"Silahkan kembali! Aku akan menjelaskan tentang ponsel sekarang!"
"Ya.."
Laurent menyuruh para siswa untuk kembali duduk dan mereka langsung menuruti perkataannya.
Saat situasi kelas sudah mulai tenang, Smith lalu membuka lemari sambil memanggil aku juga Fisa dan menyuruh untuk mendatanginya.
"Satomi Adney.. Fisa Campbell.. majulah!"
"Baik!"
Tanpa pikir panjang aku langsung maju ke depan untuk mendatangi Smith tanpa memperdulikan Fisa yang terlihat ingin menempel padaku.
"Sekarang sebagai peringkat pertama, kalian boleh memilih warna ponsel yang kalian inginkan, silahkan berdiskusi terlebih dahulu!"
Jadi aku dan Fisa boleh memilih warna ponsel terlebih dahulu karena menempati peringkat pertama, mungkin aku akan bertanya dulu pada Fisa karena aku bisa memakai warna apa saja asalkan tidak mencolok.
"Kau mau warna apa?"
"Woahahah... jadi ini keuntungan juara pertama, pilih warna apa ya..?"
Dia tidak mendengarkan ku dan malah heboh sendiri.
"Tenanglah Fisa! Kalau aku memilih warna hitam, bagaimana denganmu?"
Aku menenangkan Fisa yang sedang heboh dan merekomendasikan warna hitam padanya.
"Kalau aku sih.. ahh.. pink! Itu sangat bagus!"
Dia menunjuk jari tangannya ke ponsel yang berwarna pink dengan penuh semangat.
"Ditolak!"
"Eh.. kenapa?"
Sudah jelas kalau aku akan menolak pilihannya, lagipula itu terlalu mencolok, masih ada warna yang lebih tersamarkan seperti putih, abu-abu maupun ungu.
Mungkin aku akan mencoba menawarkan warna ungu sekarang, karena menurutku jenis warna seperti pink, ungu dan lain sebagainya adalah warna kesukaan gadis.
"Bagaimana dengan ungu? Ini cukup imut bukan?"
Kali ini aku menawarkan warna ungu.
Dia terlihat biasa saja namun baru sebentar aku berpikir seperti itu, tanpa diduga dia memelukku dari belakang dan ini membuatku terkejut.
Aku bisa mencium bau tubuhnya yang sangat manis dan wangi, wajahnya menjadi semakin imut ketika dia sedang manja dan itu membuat suhu tubuhku naik.
Tunggu.. aku bukan orang mesum atau apapun itu. Semua lelaki pasti akan merasakan hal yang sama denganku, aku sangat yakin.
"Kau memang menarik.. Satomi!
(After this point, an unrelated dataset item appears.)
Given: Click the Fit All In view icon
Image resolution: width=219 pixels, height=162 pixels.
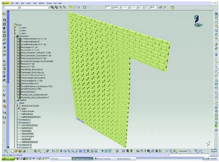Looking at the screenshot, I should tap(56, 151).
Hebat sekali kau tahu warna kesukaanku.. hehe!"
"Tidak.. itu cuma kebetulan.."
Aku mengelak dan sedikit merasa malu karena dia memelukku di depan guru dan banyak siswa.
"Uwoh...."
Suasana kelas menjadi ramai karena tindakan Fisa.
"Tenanglah.. kalian semua! Dan juga jangan bermesraan saat jam pelajaran.. Campbell!"
Laurent meredam keributan di kelas ini dan menyuruh Fisa untuk bisa menahan diri.
"Jadi kalian memilih warna ungu?"
Smith lalu bertanya pada kami untuk memastikan.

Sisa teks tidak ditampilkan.